Because of that rape case, people love to hate Kobe — off the court and on the court. His detractors love to see him fail, as he did in the last two minutes of Game 2 two nights ago. They pounce on those opportunities to rub his failures in his face and gloat about their favorite players, like LeBron (totally ringless) or Durant (totally … awesome, I admit).

The sad thing about this is it’s unwarranted. On a personal level, maybe his past transgression and possible rape have weight, but even then, only two people in the world know what truly happened in that hotel room. One would rather have you forget; the other isn’t saying a thing, and she’s probably still quietly rolling around in the dough left over from the settlement. Moreover, none of us knows Kobe Bryant — just as none of us truly knows any of the celebs we love to trash. We talk and talk, and yet our words mean nothing because at the end of the day, we don’t know him. Furthermore, it’s almost been a decade since the incident occurred. 

And while justification for people’s thrashing him on a personal level is questionable, that incident has even less to do with any discussion of him on a professional level. He continues to shatter franchise and league-wide scoring records right and left; he scored 81 points in a regulation game, something damn near impossible in a post-Chamberlain NBA; he’s a five-time NBA champion, a two-time Finals MVP, and though it’s only been awarded to him once, Kobe has always been a perennial contender for the regular season MVP award.

Kobe Bryant is a wonderfully talented, inspiring athlete. And every year he becomes a better teammate, a better role model, and a better leader … But who cares, right? 

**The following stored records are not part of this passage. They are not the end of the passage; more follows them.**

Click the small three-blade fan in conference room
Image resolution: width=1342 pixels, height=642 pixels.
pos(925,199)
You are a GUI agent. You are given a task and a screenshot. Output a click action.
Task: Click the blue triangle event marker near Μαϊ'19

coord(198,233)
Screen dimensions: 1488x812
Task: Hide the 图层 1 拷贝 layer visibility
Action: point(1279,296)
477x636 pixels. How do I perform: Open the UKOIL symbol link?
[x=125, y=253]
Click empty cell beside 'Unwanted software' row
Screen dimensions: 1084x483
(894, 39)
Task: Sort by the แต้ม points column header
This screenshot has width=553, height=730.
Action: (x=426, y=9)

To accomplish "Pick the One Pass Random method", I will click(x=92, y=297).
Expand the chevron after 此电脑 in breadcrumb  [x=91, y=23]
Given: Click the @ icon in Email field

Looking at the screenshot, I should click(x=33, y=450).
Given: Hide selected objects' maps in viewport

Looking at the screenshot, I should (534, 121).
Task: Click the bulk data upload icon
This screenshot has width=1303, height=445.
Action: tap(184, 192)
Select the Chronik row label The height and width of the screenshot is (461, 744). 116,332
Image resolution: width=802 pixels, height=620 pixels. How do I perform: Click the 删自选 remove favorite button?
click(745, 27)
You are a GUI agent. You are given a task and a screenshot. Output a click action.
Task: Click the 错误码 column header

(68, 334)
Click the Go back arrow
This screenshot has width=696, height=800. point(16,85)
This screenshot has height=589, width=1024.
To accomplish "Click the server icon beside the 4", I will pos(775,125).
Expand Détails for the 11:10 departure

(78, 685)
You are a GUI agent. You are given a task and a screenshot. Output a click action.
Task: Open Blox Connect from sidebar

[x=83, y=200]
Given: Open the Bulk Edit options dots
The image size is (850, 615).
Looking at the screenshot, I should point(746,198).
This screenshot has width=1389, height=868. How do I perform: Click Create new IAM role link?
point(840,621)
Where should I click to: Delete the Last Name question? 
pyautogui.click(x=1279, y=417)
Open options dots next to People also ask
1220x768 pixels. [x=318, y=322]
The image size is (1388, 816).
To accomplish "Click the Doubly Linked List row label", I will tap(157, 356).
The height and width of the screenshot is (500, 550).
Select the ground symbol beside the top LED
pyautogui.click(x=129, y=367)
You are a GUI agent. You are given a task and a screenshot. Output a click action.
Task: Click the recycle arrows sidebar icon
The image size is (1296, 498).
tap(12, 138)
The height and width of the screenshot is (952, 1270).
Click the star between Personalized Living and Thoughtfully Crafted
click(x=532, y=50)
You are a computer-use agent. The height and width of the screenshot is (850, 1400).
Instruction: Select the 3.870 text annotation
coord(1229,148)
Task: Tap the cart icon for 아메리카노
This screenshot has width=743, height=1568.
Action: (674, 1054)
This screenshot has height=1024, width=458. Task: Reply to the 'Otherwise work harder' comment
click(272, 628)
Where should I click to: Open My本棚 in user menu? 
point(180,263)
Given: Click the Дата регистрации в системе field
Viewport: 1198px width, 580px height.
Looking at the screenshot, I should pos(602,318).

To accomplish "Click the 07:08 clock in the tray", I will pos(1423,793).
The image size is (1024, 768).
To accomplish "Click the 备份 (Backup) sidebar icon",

Who cares if Tom Cruise is actually a truly great, dedicated, and passionate actor — he’s just an over-happy, 5’6”, couch-jumping, Scientologist crackpot, right? Who cares if Kanye West is probably the most talented and creative music producer and beat-maker of his generation, rivaling the likes of Dr. Dre and Pete Rock — he’s just a “jackass,” moron, pop diva, right? So what if Kobe is arguably the most cunning, most tenacious, most fearless winner in the game of basketball today; because the court of public opinion has all the answers, doesn’t it (the same court that nearly elected Sarah Palin vice president four years ago)? According to this court, Kobe got away with rape, and thus he doesn’t deserve to be considered a great basketball player.

Perhaps our public figures are so misunderstood because we’re too lazy to understand them fully. Perhaps it’s just more entertaining to us, or even vindicating for us, to purposefully misunderstand them and concede to our ignorance. But that’s just us; apparently it’s…just not cool to be empathetic, constructive, or logical anymore. We’re pickers and choosers, no better than homophobic Bible-thumpers.

Generation Y, baby — as in, “Y bother?”